A) Try to re-estimatate x-ht and caps ht from confirmed pts in word.

  FOR each non reject blob
    IF char is baseline posn ambiguous
      Remove ambiguity by comparing its posn with respect to baseline.
    IF char is a confirmed x-ht char
      Add x-ht posn to confirmed_x_ht pts for word
    IF char is a confirmed caps-ht char
      Add blob_ht to caps ht pts for word

    IF Std Dev of caps hts < 2 (AND # samples > 0)
      Use mean as caps ht estimate (Dont use median as we can expect a
      fair variation between the heights of the NON_AMBIG_CAPS_HT_CHS)
    IF Std Dev of caps hts >= 2 (AND # samples > 0)
      Suspect small caps font.
      Look for 2 clusters, each with Std Dev < 2.
    IF 2 clusters found
      Pick the smaller median as the caps ht estimate of the smallcaps.

    IF failed to estimate a caps ht
      Use the median caps ht if there is one,
    ELSE use the caps ht estimate of the previous word. NO!!!
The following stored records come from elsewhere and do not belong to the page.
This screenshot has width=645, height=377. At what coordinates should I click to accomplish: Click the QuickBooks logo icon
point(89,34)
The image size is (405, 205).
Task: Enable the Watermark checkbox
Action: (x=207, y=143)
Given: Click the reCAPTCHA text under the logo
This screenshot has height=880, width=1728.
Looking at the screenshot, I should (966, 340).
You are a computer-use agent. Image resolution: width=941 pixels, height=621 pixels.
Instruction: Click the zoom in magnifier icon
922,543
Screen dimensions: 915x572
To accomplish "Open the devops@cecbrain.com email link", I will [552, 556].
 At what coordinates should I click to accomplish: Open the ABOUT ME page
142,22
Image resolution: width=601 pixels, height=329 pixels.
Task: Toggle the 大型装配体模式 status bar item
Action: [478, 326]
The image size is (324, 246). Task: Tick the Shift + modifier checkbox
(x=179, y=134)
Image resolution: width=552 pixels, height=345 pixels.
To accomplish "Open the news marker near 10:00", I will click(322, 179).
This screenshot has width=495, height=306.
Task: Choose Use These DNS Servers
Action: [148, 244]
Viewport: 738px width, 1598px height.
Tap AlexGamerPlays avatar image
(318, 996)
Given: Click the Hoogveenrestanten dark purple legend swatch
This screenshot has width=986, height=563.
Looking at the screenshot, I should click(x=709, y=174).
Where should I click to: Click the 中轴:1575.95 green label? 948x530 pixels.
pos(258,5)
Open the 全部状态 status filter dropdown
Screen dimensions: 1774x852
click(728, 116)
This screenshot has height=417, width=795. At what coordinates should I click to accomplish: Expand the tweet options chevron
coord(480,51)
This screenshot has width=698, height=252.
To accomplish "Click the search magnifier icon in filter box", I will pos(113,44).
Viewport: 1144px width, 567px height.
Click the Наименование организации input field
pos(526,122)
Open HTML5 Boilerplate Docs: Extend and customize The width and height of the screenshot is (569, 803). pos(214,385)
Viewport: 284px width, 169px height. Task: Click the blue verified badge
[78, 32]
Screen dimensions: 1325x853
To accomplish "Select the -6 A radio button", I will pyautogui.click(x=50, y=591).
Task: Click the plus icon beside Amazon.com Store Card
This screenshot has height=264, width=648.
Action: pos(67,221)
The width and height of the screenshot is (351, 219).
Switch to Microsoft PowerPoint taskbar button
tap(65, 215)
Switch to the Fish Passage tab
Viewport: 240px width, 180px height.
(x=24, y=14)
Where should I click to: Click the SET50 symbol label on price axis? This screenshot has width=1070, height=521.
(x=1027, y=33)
    IF there are confirmed x-height chars
      Estimate confirmed x-height as the median value
    ELSE IF there is a confirmed caps ht
      Estimate confirmed x-height as a fraction of confirmed caps ht value
    ELSE
      Use the value for the previous word or the row value if this is the
      first word in the block. NO!!!

B) Add in case ambiguous blobs based on confirmed x-ht/caps ht, changing case as necessary. Reestimate caps ht and x-ht as in A, using the extended clusters.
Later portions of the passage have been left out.